▸ Given request:
Pull out each line of the rows below that contains the string "height", copying every such line in full. Case counts.

▸ Provided material:
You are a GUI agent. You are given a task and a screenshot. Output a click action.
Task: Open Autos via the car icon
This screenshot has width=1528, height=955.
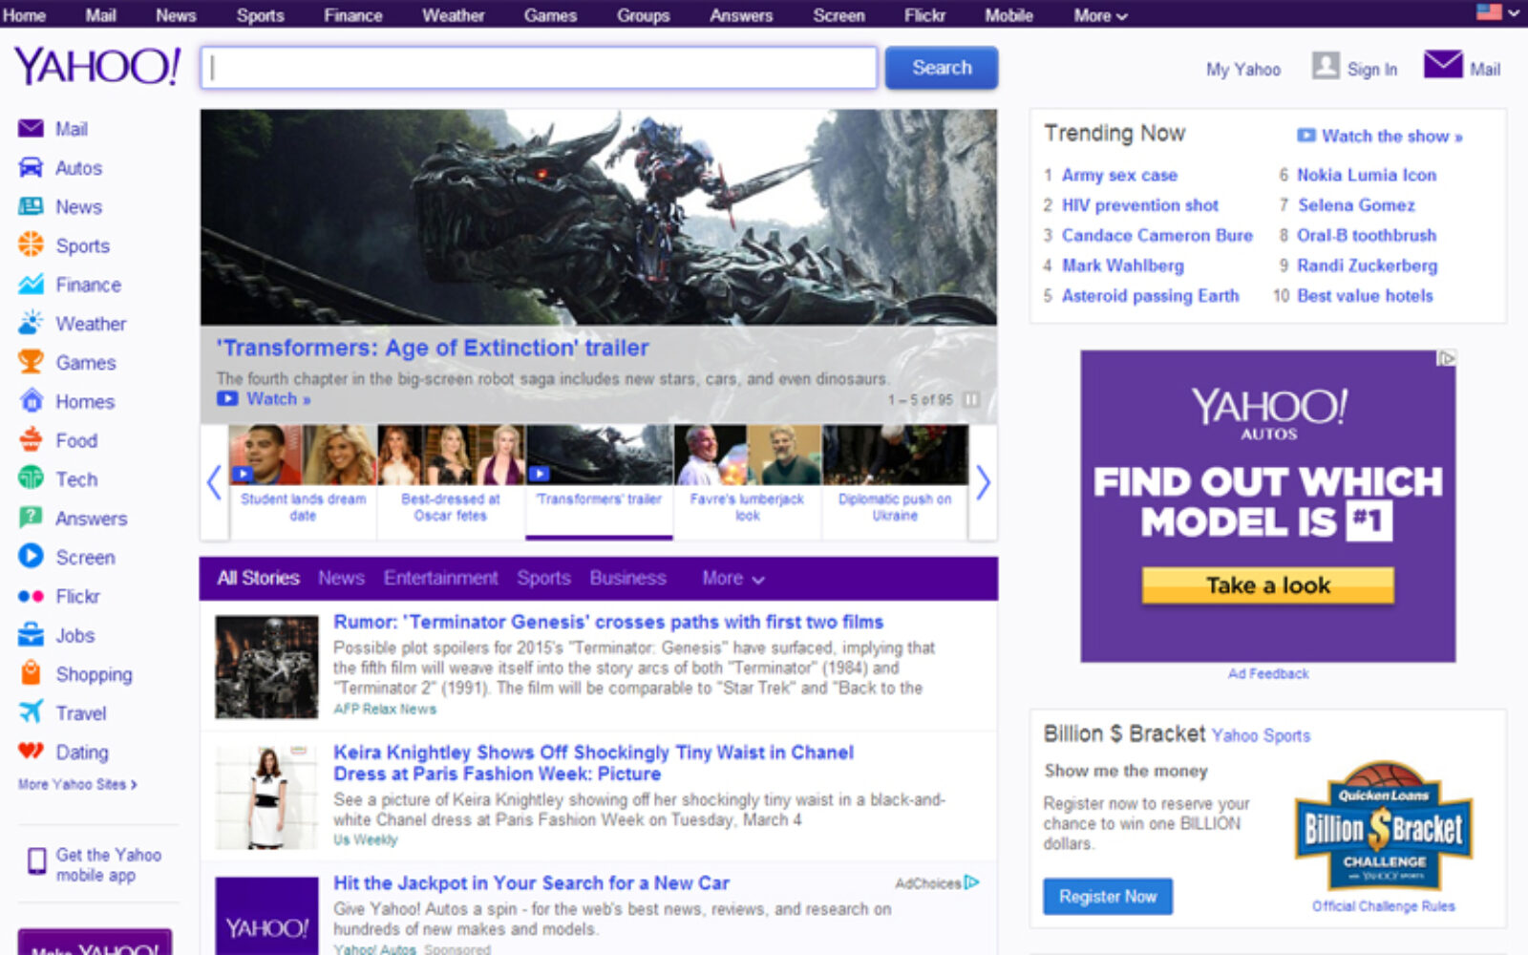[31, 168]
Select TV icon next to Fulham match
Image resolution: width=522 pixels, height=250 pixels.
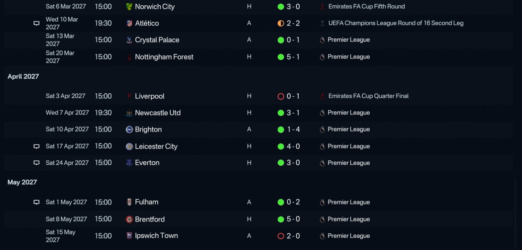[x=36, y=202]
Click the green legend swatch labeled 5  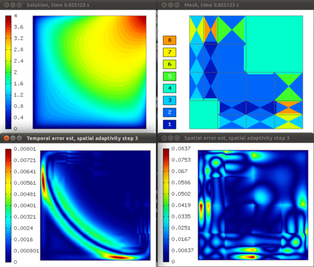(x=170, y=76)
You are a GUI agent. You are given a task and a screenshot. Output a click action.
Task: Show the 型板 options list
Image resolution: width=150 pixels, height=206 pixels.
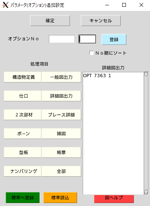click(23, 153)
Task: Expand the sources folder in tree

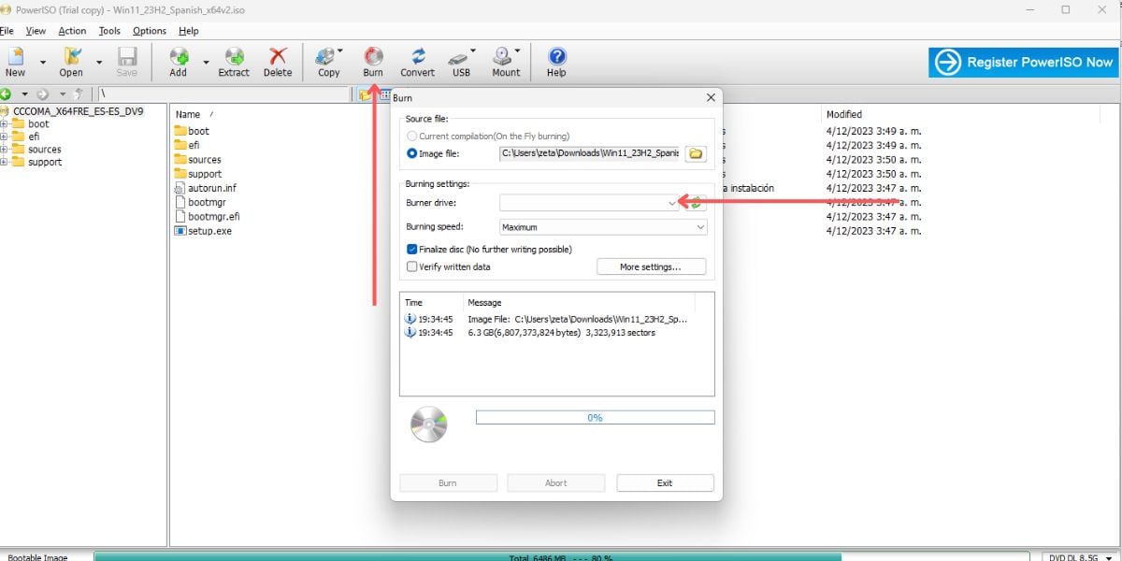Action: pyautogui.click(x=5, y=150)
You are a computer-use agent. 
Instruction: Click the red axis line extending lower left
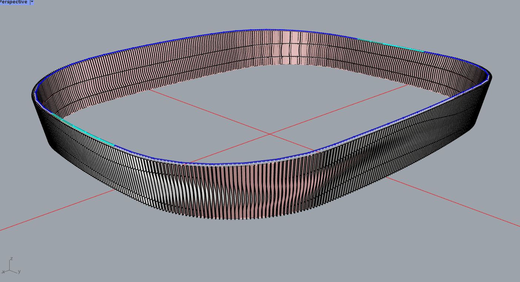click(x=56, y=210)
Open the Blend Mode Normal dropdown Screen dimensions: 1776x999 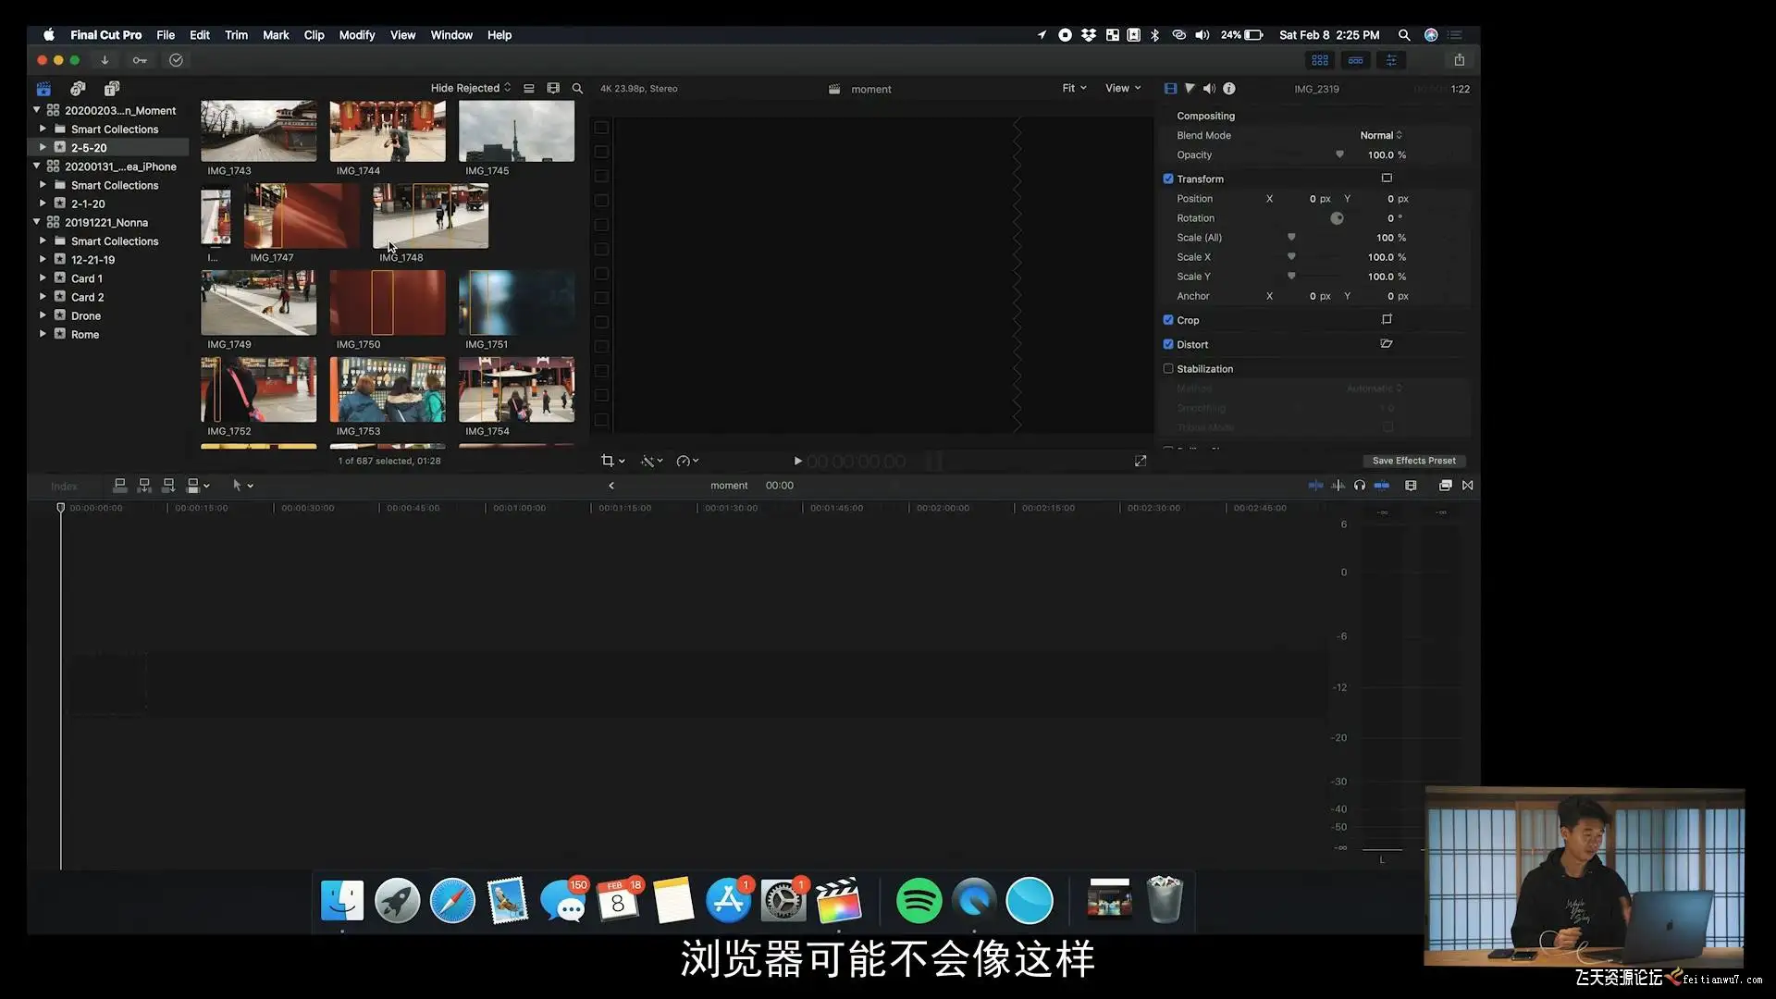click(1380, 135)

▸ Answer to the task:
This screenshot has width=1528, height=955.
Image resolution: width=522 pixels, height=250 pixels.
Image resolution: width=150 pixels, height=206 pixels.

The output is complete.